= National Education Institute Slovenia =

Government school education agency of Slovenia

The National Education Institute Slovenia - NEI (Zavod Republike Slovenije za Šolstvo, ZRSŠ) is the main public organisation in Slovenia responsible for development in pre-university education in Slovenia — covering all kindergartens, elementary schools, secondary schools, music schools, and boarding schools.

== Responsibilities and areas ==
The National Education Institute Slovenia has the main responsibility for developing the general education curriculum in Slovenia. It conducts research, develops recommendations and guidelines, supports professional development, and promotes innovations and changes in practice. It also supports the development of theory and legislation. The mission of the institute is to promote lifelong learning according to the goals of sustainable development, innovative environments, and innovation in general.

== History ==
The National Education Institute Slovenia was founded on May 22, 1956 as the Educational Research Institute. On February 21, 1959, it was renamed the Institute for the Development of Education and started operating as a state administrative institution. Its primary duties were evaluation and counselling.

On March 1, 1963, the institute was transformed from a state administrative institution into an independent institution, which henceforth operated on the principles of the then-current policy of self-management. It focused primarily on the didactics and methodology of teaching, the professional development of teachers, and the issue of pedagogical publications; its task was also to gather and study pedagogical documentation.

In 1965 the Institute for the Progress of Education and the Institute for Vocational and Technical Training were merged into the National Education Institute of the SRS. In 1969, the Slovenian Assembly passed the Law on the Pedagogical Service. On its basis the independent self-managing National Education Institute Slovenia was transformed into a state administrative body.

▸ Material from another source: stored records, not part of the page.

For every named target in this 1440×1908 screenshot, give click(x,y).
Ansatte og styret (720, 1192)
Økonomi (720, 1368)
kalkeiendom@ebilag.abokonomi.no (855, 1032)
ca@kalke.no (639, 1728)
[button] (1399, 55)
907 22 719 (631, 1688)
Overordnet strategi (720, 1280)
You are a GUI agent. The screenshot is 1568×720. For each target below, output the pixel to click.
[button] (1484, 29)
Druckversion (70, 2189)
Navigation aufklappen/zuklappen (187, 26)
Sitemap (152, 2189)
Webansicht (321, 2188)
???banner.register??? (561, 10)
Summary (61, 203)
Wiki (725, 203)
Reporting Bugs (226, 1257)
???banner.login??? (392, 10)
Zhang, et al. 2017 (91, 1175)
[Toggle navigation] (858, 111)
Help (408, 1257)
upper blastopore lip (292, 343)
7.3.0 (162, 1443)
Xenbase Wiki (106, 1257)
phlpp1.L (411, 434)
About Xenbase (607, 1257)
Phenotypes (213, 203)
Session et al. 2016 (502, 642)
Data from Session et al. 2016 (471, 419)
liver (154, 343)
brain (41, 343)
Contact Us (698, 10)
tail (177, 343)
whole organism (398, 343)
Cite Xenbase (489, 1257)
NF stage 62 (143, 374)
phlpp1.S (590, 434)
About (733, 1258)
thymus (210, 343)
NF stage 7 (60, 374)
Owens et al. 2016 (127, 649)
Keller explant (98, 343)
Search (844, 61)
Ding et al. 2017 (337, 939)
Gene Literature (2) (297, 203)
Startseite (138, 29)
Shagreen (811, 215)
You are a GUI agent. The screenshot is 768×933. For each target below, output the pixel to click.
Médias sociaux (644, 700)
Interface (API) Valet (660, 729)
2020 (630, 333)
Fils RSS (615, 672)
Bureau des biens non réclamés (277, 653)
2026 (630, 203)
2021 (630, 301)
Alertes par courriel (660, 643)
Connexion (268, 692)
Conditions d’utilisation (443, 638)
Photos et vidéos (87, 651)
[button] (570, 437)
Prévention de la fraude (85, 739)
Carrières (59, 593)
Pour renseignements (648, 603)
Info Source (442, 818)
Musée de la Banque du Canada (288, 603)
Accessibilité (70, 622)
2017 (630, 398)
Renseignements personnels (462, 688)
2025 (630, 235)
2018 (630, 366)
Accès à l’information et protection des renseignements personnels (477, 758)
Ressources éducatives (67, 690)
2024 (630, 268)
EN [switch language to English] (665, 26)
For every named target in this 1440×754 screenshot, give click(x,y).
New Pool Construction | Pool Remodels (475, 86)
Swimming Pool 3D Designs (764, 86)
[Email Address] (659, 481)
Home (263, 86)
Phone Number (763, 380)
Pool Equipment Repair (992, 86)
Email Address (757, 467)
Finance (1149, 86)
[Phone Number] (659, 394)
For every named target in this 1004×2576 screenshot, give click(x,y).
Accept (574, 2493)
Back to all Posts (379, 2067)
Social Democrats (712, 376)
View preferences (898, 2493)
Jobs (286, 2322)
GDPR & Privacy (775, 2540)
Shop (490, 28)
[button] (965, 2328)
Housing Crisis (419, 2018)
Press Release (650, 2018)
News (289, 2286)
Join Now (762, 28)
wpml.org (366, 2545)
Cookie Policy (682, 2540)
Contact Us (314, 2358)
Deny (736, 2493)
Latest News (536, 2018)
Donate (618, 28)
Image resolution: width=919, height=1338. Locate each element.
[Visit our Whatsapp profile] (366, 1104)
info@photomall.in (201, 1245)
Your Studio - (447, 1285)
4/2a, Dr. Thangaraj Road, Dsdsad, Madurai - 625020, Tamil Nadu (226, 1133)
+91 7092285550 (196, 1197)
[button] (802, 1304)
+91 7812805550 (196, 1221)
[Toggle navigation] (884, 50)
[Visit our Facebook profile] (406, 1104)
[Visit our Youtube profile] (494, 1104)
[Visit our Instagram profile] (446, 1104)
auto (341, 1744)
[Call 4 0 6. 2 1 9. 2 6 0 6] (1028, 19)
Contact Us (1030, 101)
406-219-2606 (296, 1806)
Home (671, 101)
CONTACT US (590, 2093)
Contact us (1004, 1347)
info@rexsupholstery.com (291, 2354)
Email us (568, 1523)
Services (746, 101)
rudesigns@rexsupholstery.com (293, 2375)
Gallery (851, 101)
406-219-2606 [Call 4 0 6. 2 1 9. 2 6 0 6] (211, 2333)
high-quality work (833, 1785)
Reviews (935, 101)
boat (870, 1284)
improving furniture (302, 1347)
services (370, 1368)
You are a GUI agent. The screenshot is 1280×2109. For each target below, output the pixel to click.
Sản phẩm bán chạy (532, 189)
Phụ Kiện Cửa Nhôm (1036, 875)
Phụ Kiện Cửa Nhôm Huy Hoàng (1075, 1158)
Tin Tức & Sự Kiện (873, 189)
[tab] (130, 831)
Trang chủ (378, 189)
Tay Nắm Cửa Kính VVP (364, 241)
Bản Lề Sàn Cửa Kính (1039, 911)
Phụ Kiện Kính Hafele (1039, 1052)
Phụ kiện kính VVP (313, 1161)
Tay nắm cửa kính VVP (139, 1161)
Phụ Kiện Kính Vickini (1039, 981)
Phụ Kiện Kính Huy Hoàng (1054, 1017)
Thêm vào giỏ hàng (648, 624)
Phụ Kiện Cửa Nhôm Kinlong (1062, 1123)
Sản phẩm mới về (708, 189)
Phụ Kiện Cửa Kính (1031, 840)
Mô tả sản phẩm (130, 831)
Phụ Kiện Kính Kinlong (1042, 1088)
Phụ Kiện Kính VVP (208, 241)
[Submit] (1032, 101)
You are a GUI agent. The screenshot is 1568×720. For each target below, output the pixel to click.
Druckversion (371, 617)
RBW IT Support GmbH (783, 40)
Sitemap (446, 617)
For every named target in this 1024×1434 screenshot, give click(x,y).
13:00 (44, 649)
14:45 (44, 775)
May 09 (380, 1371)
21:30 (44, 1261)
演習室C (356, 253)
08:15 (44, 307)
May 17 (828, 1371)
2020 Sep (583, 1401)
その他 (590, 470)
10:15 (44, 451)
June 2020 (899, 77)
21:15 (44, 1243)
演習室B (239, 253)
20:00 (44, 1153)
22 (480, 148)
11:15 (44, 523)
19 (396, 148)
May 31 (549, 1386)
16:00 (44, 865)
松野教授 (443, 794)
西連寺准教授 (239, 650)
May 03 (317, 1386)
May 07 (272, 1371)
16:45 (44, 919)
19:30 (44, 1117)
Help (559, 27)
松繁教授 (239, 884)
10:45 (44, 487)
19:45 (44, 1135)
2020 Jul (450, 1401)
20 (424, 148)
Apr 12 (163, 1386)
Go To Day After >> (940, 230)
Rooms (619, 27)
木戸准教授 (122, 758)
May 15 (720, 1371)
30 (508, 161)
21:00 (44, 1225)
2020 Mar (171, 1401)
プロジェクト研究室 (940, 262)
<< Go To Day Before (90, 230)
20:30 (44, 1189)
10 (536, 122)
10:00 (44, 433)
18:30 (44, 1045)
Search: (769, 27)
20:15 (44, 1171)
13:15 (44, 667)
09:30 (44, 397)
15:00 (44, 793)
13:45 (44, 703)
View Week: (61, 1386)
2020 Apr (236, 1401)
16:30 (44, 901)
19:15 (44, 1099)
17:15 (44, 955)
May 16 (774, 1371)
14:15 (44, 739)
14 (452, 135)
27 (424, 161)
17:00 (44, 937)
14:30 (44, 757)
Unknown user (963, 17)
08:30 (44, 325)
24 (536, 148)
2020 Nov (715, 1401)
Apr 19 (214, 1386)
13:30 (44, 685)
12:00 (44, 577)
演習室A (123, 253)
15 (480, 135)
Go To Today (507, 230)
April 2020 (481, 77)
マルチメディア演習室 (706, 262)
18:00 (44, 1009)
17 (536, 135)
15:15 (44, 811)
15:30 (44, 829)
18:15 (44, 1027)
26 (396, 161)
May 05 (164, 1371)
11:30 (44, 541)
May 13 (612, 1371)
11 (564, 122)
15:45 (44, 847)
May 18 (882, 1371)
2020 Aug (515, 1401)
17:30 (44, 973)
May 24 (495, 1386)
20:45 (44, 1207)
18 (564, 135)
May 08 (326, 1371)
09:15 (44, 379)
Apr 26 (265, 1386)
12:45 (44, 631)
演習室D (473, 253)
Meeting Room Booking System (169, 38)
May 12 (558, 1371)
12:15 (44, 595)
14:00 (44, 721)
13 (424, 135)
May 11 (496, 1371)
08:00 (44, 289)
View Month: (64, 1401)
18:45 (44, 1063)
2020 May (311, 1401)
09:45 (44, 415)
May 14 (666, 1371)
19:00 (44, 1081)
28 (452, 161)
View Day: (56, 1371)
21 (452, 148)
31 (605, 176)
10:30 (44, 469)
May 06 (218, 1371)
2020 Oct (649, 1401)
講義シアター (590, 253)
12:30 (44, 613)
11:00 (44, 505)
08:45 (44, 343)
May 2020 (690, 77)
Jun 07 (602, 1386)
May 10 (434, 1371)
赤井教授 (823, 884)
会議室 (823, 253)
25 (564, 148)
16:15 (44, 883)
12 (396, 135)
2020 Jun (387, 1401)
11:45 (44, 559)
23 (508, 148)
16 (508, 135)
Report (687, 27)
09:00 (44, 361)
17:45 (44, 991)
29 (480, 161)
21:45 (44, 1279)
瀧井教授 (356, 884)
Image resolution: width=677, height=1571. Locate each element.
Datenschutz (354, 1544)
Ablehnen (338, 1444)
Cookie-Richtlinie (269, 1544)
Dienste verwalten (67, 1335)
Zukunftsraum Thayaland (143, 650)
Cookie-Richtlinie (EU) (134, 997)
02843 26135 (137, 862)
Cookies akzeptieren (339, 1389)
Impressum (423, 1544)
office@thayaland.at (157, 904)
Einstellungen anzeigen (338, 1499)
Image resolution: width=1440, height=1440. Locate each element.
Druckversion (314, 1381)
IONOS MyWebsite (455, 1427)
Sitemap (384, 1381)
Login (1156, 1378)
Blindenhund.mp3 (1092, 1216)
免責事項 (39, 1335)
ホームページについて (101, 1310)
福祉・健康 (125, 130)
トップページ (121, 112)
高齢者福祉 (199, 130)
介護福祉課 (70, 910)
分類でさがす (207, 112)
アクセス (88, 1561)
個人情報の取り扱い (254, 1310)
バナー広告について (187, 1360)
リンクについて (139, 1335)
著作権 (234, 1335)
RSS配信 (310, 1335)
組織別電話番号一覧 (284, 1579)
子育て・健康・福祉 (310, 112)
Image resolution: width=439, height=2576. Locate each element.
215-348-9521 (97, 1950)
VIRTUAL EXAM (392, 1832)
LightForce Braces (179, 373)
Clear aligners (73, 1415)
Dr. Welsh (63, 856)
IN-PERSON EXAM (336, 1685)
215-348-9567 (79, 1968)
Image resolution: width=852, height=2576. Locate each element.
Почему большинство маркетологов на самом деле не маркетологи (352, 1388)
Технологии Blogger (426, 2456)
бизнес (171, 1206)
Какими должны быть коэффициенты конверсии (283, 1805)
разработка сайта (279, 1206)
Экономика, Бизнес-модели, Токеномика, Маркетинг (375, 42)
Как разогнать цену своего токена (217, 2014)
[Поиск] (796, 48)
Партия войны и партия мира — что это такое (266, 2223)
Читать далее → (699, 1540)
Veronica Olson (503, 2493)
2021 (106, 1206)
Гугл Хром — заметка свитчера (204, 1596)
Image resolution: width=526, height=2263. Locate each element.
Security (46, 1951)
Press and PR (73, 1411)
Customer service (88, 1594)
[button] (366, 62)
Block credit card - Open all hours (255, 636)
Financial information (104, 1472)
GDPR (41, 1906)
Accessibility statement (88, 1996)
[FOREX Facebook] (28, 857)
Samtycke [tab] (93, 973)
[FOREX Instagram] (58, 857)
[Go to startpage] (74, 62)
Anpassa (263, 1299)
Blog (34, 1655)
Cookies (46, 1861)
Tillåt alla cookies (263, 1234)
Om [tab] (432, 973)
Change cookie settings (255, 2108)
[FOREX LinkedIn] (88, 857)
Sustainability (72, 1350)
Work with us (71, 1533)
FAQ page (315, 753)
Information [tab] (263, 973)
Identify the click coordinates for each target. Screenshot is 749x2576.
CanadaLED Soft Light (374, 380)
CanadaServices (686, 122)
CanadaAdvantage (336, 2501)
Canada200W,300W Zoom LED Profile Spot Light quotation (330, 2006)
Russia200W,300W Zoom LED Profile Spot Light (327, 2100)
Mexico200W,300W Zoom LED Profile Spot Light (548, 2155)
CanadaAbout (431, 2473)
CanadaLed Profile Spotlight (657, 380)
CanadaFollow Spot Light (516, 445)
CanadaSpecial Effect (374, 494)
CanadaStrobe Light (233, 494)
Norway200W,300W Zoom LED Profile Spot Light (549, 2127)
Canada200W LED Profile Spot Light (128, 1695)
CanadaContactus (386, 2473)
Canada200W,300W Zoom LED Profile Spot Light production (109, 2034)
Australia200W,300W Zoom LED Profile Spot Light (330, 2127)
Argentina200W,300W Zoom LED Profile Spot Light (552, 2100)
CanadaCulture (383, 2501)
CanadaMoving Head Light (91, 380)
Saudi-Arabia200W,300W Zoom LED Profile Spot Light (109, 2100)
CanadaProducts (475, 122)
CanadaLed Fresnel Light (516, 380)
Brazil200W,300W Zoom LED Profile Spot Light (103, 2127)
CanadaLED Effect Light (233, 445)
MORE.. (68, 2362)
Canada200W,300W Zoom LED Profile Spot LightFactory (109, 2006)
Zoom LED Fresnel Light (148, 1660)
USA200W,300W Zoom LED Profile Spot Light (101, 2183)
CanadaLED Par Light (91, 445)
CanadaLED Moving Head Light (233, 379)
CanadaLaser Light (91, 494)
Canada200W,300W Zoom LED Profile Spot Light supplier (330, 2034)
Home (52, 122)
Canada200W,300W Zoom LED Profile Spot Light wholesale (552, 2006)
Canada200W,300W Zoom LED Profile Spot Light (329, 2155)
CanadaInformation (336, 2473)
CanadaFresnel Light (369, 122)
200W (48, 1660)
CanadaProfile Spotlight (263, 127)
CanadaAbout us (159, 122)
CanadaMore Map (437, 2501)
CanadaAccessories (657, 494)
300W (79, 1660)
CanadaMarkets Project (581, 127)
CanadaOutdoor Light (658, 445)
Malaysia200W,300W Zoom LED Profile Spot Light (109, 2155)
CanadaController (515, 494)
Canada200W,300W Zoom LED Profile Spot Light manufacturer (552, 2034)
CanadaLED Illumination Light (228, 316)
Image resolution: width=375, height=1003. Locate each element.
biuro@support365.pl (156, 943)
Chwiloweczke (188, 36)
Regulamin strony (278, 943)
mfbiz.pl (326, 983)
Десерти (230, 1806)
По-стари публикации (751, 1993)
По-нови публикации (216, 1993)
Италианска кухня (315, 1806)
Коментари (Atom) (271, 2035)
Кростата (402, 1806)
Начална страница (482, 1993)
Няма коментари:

On September 1, 1969, the institutes for education and pedagogic services were transformed into the nine organizational units of the National Education Institute, with regional units in Celje, Dravograd (from 1979 in Slovenj Gradec), Koper/Capodistria, Kranj, Ljubljana, Maribor, Murska Sobota, Novo Mesto, Nova Gorica, Murska Sobota. All of the aforementioned units are still in operation. The main characteristics of the National Education Institute had been common planning, a common programme and joint work reports.

After Slovenia gained independence in 1991, the National Education Institute Slovenia became part of the Ministry of Education and Sports. On July 6, 1995, the National Education Institute Slovenia began to operate as a public institution, which has remained unchanged since. Today, its main responsibilities are counseling, development and research, and other professional tasks in education.